Birmingham City Council is seeking to raise the city's profile as a whole and Mr Bitel said the marathon has helped do this in London.

"It is shown on television around the world and that's major advertising that you can't buy," he said.

"That sort of coverage is the sort of coverage that cities would love to have."


Image copyright Vitality Brighton Half Marathon
Image caption The Vitality Brighton Half Marathon is among the first city half marathons on the race calendar

The Vitality Brighton Half Marathon, now in its 25th year, takes place along the city's famous seafront.

It is smaller than some other half marathons, with 12,500 registrations for this year's race.

However, being one of the first city half marathons on the race calendar makes it popular, with entries for 2015 selling out in record time.

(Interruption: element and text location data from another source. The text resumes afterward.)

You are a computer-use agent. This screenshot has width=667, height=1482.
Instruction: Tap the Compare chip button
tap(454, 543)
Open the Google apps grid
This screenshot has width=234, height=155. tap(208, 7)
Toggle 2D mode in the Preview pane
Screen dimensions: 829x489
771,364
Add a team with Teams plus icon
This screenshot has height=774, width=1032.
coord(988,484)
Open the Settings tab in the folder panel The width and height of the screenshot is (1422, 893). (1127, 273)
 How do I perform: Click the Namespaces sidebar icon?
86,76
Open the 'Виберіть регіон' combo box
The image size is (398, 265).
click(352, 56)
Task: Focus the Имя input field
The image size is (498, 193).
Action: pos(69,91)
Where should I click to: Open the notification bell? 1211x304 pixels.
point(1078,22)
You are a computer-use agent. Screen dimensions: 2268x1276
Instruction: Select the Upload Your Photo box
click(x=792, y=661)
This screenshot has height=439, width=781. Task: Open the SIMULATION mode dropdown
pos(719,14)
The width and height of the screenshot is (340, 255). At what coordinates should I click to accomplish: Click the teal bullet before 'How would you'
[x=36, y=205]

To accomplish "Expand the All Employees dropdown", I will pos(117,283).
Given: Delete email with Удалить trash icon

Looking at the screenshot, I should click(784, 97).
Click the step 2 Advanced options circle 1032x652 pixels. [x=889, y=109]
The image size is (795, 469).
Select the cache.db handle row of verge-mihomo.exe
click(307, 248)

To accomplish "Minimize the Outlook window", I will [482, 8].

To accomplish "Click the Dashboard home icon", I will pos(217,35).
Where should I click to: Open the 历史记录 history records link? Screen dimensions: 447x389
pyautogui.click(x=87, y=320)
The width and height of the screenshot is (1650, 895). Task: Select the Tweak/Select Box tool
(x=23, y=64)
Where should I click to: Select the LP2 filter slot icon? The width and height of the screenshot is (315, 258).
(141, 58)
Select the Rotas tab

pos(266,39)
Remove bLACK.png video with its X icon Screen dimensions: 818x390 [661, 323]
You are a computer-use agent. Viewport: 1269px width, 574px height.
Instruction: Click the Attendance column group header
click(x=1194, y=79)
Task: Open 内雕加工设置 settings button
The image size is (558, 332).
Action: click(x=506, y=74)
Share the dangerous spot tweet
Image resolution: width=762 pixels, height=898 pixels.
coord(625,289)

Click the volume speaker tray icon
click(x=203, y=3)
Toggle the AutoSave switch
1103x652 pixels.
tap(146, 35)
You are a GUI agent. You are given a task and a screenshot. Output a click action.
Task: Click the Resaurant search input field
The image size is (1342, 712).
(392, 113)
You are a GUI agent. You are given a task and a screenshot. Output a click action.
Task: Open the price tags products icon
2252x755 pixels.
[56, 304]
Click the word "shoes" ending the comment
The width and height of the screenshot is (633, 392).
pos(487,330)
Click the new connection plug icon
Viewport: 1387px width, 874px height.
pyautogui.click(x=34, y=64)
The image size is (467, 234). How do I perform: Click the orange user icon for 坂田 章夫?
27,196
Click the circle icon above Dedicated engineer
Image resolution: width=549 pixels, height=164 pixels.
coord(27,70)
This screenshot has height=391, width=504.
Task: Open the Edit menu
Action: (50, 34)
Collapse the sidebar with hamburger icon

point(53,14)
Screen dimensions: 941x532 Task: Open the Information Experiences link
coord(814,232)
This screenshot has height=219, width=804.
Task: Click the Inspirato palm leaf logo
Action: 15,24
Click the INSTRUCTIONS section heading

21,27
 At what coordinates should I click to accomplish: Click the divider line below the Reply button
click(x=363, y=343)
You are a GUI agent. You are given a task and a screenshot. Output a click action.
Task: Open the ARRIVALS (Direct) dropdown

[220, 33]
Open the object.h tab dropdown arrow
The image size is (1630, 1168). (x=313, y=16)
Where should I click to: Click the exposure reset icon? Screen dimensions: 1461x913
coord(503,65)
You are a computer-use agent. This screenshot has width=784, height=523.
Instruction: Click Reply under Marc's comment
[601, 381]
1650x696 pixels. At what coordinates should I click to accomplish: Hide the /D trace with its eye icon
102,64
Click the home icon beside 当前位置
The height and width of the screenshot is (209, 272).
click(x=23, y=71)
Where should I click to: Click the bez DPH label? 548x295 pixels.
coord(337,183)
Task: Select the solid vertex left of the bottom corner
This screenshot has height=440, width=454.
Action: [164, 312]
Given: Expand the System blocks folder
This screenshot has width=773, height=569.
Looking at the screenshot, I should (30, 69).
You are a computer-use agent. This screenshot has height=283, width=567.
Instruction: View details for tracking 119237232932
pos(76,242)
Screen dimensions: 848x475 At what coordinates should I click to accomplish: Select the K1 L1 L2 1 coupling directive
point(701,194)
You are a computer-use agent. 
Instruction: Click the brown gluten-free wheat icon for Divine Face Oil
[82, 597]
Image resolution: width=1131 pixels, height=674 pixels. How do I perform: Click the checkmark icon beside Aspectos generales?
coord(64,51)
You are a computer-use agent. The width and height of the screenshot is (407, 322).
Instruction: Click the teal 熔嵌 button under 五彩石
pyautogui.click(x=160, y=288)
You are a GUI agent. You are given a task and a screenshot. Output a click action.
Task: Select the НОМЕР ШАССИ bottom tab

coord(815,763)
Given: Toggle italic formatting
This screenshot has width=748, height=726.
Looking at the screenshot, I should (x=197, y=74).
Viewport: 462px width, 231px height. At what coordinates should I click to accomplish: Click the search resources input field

"Brighton is very much on the map for running destinations in Europe," said Simon Dowe, chief executive of Brighton-based HIV charity The Sussex Beacon, which organises the event.

"The city has a fantastic running community with a large number of running groups and clubs plus some major races."

He said the race injects money into the city as a whole, but it also gives a platform for many local and national charities to raise funds for good causes.

"As the charity which organises the Vitality Brighton Half Marathon, we see the tangible benefits of running in our local community," he said.

He supports Birmingham's attempt to become known for running.

"If Birmingham's bid proves successful, I'd hope to see the benefits filtering through to other cities in the UK such as Brighton and for it to inspire even more people to take up running to get fit and stay healthy," he said.